The owls were flying above them in the cypresses as they neared the convent, and came swooping down above their heads as the padre imitated their melancholy hoot. Seeing Beppo in the distance, he called to him to go for the guns. Whether owls merit to be the symbol of wisdom or no, they flew away in ever wider circles as soon as the guns and dogs appeared, and could not be decoyed back. The last rays of light lit up the gun-barrels as the party went in at the heavy door: the clashing sound of the bolt and chains, the yelping of the dogs, the guns glistening in the glimmer of light which came in through the cloister, made a scene which must often have had its counterparts in the feudal keeps of the Middle Ages, when the robber knights returned with their booty.

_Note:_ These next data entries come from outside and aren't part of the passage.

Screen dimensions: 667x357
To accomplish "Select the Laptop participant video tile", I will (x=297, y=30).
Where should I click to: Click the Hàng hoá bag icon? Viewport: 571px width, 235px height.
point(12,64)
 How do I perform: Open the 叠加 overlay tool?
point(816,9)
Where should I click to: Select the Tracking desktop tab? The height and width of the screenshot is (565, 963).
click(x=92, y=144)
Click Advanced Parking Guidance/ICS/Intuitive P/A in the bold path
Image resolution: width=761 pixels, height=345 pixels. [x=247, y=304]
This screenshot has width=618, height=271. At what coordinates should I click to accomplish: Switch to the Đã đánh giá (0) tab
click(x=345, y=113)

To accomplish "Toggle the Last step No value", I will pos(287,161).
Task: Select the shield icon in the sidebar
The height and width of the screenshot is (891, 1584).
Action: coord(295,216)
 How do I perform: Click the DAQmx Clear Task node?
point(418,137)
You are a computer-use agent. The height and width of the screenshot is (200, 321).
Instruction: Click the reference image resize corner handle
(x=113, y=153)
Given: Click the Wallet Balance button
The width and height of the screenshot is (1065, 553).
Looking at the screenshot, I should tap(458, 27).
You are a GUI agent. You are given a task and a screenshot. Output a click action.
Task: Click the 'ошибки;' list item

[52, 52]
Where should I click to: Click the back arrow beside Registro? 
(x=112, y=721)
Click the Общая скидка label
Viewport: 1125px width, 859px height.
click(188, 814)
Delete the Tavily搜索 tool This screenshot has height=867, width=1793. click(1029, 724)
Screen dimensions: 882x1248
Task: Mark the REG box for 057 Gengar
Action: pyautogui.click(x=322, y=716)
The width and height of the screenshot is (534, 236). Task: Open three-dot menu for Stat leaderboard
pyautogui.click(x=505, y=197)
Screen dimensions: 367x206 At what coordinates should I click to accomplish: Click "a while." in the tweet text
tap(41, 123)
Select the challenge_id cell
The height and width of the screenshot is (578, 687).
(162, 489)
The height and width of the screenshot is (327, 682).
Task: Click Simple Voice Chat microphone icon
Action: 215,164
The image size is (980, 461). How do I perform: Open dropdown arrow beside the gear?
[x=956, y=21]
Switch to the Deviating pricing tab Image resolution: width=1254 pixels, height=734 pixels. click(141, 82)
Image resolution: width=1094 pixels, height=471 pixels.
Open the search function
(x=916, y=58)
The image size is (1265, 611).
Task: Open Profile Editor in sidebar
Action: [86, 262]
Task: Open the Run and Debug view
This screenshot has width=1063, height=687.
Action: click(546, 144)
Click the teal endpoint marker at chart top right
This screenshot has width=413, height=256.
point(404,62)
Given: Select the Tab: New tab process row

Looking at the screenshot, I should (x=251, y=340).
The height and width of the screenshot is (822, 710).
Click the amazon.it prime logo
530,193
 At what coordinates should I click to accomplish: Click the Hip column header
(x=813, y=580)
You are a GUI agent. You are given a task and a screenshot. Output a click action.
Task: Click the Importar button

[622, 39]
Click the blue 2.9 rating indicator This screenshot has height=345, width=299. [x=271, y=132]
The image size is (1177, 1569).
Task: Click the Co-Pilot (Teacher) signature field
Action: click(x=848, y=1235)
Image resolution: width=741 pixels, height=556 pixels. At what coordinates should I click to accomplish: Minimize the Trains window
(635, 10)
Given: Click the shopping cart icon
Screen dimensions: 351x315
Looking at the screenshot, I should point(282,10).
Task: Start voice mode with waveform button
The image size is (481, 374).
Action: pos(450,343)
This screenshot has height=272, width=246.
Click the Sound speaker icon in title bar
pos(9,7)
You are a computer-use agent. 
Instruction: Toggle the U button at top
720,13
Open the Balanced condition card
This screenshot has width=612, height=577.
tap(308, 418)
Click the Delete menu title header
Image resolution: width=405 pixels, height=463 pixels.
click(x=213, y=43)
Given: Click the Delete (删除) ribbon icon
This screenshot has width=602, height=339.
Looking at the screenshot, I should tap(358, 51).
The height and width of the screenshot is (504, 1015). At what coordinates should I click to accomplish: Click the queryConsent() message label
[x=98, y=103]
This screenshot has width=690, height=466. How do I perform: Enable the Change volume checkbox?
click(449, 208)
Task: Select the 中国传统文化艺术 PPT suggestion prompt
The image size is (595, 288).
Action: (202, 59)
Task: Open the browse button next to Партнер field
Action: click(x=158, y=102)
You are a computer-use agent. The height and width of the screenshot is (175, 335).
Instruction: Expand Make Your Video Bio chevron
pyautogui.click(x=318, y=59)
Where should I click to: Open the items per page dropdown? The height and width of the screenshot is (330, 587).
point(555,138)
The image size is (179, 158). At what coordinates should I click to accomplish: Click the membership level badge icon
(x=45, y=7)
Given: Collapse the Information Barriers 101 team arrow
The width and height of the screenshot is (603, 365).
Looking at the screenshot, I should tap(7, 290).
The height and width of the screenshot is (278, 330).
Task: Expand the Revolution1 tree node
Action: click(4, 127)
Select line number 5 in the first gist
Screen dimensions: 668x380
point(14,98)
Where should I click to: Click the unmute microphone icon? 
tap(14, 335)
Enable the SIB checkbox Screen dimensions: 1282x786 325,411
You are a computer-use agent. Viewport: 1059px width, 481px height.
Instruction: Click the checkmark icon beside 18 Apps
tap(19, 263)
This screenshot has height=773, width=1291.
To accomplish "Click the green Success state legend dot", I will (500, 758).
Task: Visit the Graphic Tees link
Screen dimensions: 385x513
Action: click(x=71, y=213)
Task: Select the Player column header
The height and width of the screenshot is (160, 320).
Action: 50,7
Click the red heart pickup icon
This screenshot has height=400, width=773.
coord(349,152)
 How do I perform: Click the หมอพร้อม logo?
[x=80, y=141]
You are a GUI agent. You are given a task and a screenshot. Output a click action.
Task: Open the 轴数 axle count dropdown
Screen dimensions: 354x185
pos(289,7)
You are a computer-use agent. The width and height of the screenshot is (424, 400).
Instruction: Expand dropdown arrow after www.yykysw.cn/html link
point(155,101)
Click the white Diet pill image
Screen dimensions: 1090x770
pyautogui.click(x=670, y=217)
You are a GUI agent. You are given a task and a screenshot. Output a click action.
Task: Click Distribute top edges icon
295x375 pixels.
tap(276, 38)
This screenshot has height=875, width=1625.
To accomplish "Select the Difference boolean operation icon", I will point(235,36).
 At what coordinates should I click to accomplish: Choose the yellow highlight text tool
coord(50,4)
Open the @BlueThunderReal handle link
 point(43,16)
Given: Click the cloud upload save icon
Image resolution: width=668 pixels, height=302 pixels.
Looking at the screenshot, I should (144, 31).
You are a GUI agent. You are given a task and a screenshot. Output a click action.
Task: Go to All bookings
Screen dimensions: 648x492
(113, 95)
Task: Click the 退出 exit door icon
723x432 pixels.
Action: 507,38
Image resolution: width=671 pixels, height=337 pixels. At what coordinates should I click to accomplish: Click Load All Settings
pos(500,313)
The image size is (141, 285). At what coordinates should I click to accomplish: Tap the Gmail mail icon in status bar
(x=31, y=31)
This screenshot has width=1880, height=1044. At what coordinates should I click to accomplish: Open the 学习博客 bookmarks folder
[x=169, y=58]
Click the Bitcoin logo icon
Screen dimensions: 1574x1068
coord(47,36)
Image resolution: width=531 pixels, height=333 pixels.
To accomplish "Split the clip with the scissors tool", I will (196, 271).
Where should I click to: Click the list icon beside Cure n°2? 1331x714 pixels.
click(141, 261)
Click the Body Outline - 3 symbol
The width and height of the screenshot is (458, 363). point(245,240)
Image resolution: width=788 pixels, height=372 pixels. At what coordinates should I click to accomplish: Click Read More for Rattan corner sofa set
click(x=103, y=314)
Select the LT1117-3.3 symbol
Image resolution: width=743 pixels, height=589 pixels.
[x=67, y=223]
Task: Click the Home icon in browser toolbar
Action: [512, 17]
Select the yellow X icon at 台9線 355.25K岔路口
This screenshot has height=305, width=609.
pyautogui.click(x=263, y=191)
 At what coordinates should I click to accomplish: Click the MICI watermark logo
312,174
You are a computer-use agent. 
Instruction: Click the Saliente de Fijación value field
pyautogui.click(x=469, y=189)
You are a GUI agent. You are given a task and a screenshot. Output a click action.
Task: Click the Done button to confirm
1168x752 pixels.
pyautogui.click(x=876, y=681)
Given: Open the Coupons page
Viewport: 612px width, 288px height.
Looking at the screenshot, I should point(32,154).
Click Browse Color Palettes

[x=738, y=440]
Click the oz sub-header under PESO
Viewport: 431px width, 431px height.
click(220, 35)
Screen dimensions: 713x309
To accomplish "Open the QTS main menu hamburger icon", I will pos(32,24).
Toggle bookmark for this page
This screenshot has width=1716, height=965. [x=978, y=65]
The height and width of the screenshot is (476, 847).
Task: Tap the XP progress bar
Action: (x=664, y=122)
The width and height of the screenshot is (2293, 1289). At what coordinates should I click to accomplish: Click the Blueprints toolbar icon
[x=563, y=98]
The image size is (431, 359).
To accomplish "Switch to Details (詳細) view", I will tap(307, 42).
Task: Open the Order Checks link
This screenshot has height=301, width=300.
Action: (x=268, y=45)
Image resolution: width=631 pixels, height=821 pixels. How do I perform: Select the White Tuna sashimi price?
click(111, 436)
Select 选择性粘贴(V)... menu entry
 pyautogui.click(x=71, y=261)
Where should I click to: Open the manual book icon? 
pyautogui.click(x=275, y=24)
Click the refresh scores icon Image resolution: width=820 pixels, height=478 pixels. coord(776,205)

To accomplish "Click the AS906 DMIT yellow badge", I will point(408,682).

After supper they went to see a marvel of concealed treasure stored away in one of the upper cells,—priestly robes and altar-cloths shimmering in gold and silver: some of these robes were more beautiful than any they had seen in the treasuries of Rome. Pure gold they were, wrought in emblems of divinity. "These are presents to the monastery from our family," said Fra Lorenzo. "These simpler ones, embroidered with the silk flowers, are Fra Giorgio's work. He is now away from the convent, and I am sorry he cannot hear you admire his robes." It was midnight before the glittering heap was folded away, and the night which followed was one of sound repose.
Next morning the signora was leaning over the brink of the ivy-crowned well, trying to reach a spray twined thick with moss that grew in a crevice of the stones just beyond her reach. "Signora," a low voice said, "you ought not to lean so far: you might fall in, and the water is very deep. What is it you want? Let me get it for you." And Fra Lorenzo, following her direction, drew up the spray sparkling with moisture.